Entries provided Block Start
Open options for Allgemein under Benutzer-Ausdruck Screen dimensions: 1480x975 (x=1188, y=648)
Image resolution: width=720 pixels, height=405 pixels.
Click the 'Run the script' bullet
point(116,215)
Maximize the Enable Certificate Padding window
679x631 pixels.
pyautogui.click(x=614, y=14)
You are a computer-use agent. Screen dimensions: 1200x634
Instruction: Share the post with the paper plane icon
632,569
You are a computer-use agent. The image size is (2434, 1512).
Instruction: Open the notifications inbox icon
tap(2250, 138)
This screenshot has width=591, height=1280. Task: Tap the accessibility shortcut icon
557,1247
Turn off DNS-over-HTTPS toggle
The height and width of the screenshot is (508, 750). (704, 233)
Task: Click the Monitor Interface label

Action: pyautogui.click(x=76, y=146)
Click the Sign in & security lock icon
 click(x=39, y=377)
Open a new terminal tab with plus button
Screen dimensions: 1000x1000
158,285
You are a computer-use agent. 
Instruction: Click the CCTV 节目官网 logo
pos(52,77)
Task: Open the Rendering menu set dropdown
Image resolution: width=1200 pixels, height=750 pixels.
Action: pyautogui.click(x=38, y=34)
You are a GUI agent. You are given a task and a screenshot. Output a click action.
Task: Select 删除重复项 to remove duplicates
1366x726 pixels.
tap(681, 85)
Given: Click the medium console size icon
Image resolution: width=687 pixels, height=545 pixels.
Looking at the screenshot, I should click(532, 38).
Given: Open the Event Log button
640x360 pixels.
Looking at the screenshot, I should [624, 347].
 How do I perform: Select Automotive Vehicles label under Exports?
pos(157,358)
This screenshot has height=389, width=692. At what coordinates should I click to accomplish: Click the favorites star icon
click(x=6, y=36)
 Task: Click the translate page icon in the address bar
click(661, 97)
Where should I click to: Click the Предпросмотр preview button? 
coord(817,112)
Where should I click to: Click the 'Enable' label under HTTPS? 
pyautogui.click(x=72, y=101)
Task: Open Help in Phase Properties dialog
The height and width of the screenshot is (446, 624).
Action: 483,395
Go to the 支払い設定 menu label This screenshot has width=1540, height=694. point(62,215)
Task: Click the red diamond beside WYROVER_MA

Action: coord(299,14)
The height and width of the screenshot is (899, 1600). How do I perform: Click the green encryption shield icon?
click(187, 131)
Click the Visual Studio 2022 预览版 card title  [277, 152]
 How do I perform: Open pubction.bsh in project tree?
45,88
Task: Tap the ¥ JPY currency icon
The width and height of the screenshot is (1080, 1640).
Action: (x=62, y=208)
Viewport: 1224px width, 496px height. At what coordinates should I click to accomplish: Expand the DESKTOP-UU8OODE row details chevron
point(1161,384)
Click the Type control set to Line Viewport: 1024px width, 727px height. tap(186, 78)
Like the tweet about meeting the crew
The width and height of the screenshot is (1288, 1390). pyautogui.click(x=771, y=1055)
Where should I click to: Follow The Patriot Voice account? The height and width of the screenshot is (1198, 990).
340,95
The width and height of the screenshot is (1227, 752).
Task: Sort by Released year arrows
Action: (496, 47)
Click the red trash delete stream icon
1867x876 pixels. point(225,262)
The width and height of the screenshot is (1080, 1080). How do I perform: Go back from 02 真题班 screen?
Entries provided Block End
What is being asked:
All of the records above are to be returned exactly as they stand.

Exercise solution:
Open options for Allgemein under Benutzer-Ausdruck Screen dimensions: 1480x975 (x=1188, y=648)
Image resolution: width=720 pixels, height=405 pixels.
Click the 'Run the script' bullet
point(116,215)
Maximize the Enable Certificate Padding window
679x631 pixels.
pyautogui.click(x=614, y=14)
You are a computer-use agent. Screen dimensions: 1200x634
Instruction: Share the post with the paper plane icon
632,569
You are a computer-use agent. The image size is (2434, 1512).
Instruction: Open the notifications inbox icon
tap(2250, 138)
This screenshot has width=591, height=1280. Task: Tap the accessibility shortcut icon
557,1247
Turn off DNS-over-HTTPS toggle
The height and width of the screenshot is (508, 750). (704, 233)
Task: Click the Monitor Interface label

Action: pyautogui.click(x=76, y=146)
Click the Sign in & security lock icon
 click(x=39, y=377)
Open a new terminal tab with plus button
Screen dimensions: 1000x1000
158,285
You are a computer-use agent. 
Instruction: Click the CCTV 节目官网 logo
pos(52,77)
Task: Open the Rendering menu set dropdown
Image resolution: width=1200 pixels, height=750 pixels.
Action: pyautogui.click(x=38, y=34)
You are a GUI agent. You are given a task and a screenshot. Output a click action.
Task: Select 删除重复项 to remove duplicates
1366x726 pixels.
tap(681, 85)
Given: Click the medium console size icon
Image resolution: width=687 pixels, height=545 pixels.
Looking at the screenshot, I should click(532, 38).
Given: Open the Event Log button
640x360 pixels.
Looking at the screenshot, I should [624, 347].
 How do I perform: Select Automotive Vehicles label under Exports?
pos(157,358)
This screenshot has height=389, width=692. At what coordinates should I click to accomplish: Click the favorites star icon
click(x=6, y=36)
 Task: Click the translate page icon in the address bar
click(661, 97)
Where should I click to: Click the Предпросмотр preview button? 
coord(817,112)
Where should I click to: Click the 'Enable' label under HTTPS? 
pyautogui.click(x=72, y=101)
Task: Open Help in Phase Properties dialog
The height and width of the screenshot is (446, 624).
Action: 483,395
Go to the 支払い設定 menu label This screenshot has width=1540, height=694. point(62,215)
Task: Click the red diamond beside WYROVER_MA

Action: coord(299,14)
The height and width of the screenshot is (899, 1600). How do I perform: Click the green encryption shield icon?
click(187, 131)
Click the Visual Studio 2022 预览版 card title  [277, 152]
 How do I perform: Open pubction.bsh in project tree?
45,88
Task: Tap the ¥ JPY currency icon
The width and height of the screenshot is (1080, 1640).
Action: (x=62, y=208)
Viewport: 1224px width, 496px height. At what coordinates should I click to accomplish: Expand the DESKTOP-UU8OODE row details chevron
point(1161,384)
Click the Type control set to Line Viewport: 1024px width, 727px height. tap(186, 78)
Like the tweet about meeting the crew
The width and height of the screenshot is (1288, 1390). pyautogui.click(x=771, y=1055)
Where should I click to: Follow The Patriot Voice account? The height and width of the screenshot is (1198, 990).
340,95
The width and height of the screenshot is (1227, 752).
Task: Sort by Released year arrows
Action: (496, 47)
Click the red trash delete stream icon
1867x876 pixels. point(225,262)
The width and height of the screenshot is (1080, 1080). How do I perform: Go back from 02 真题班 screen?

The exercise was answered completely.